Following the introduction, the book is arranged chronologically; the first chapter covering the years up to 1907 when the artist was seventeen, followed by 1908-1909, with the successive chapters covering a year each up to 1918. The chapters open with about six or seven pages of illustrated text, to be followed by the relevant drawings; there is no bibliography.

A very readable book, the text provides a year by year account of the artist’s progress; his family situation and personal life, show more his education and development as an artist and what influenced him. It is an intelligent and reasoned account.

The vast bulk of the book however is taken up with the drawings and watercolours. All the images are reproduced in full colour, including the monochrome drawings. It contains over three hundred illustrations which, with the exception of those illustrating the text, are presented one to a page, with the a few double page spreads. The printing is excellent and the images appear rich and strong, well conveying the subtle textures evident in the artist’s work.

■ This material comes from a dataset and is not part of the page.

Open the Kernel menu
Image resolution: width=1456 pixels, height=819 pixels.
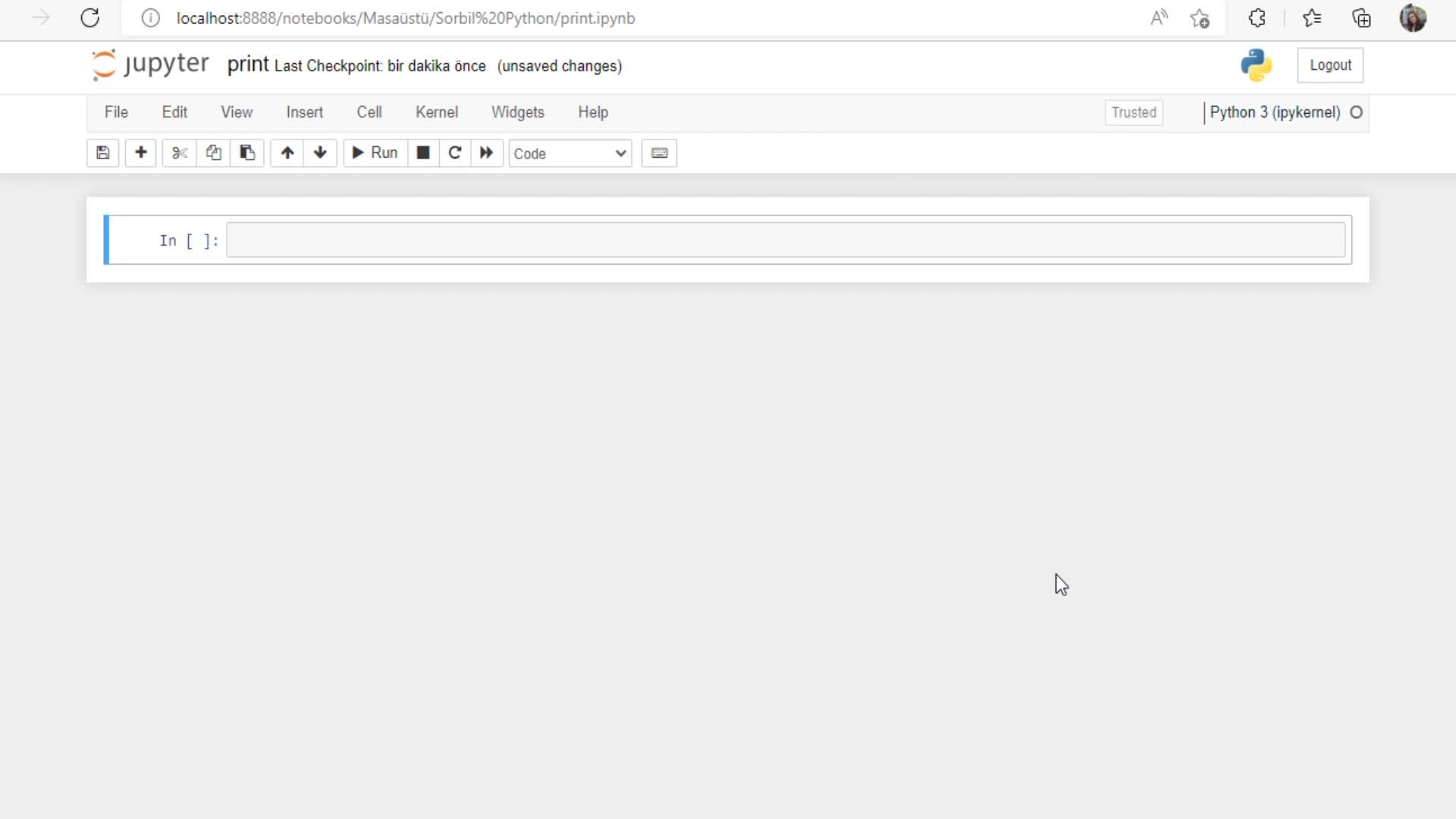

This is a most handsome volume, fairly modest in dimensions, but at nearly 500 pages certainly not in content. It is beautifully produced and presented; the choice of font for the text has quite obviously been given careful consideration, and perfectly complements Schiele’s drawings. The images combined with the sensitively written text cannot but draw one to Schiele, and highlight what a tragic loss that he should enjoy such a short life. If anyone has any doubts about the genius of Egon Schile, a little time spent perusing this splendid book will surely put that to rights.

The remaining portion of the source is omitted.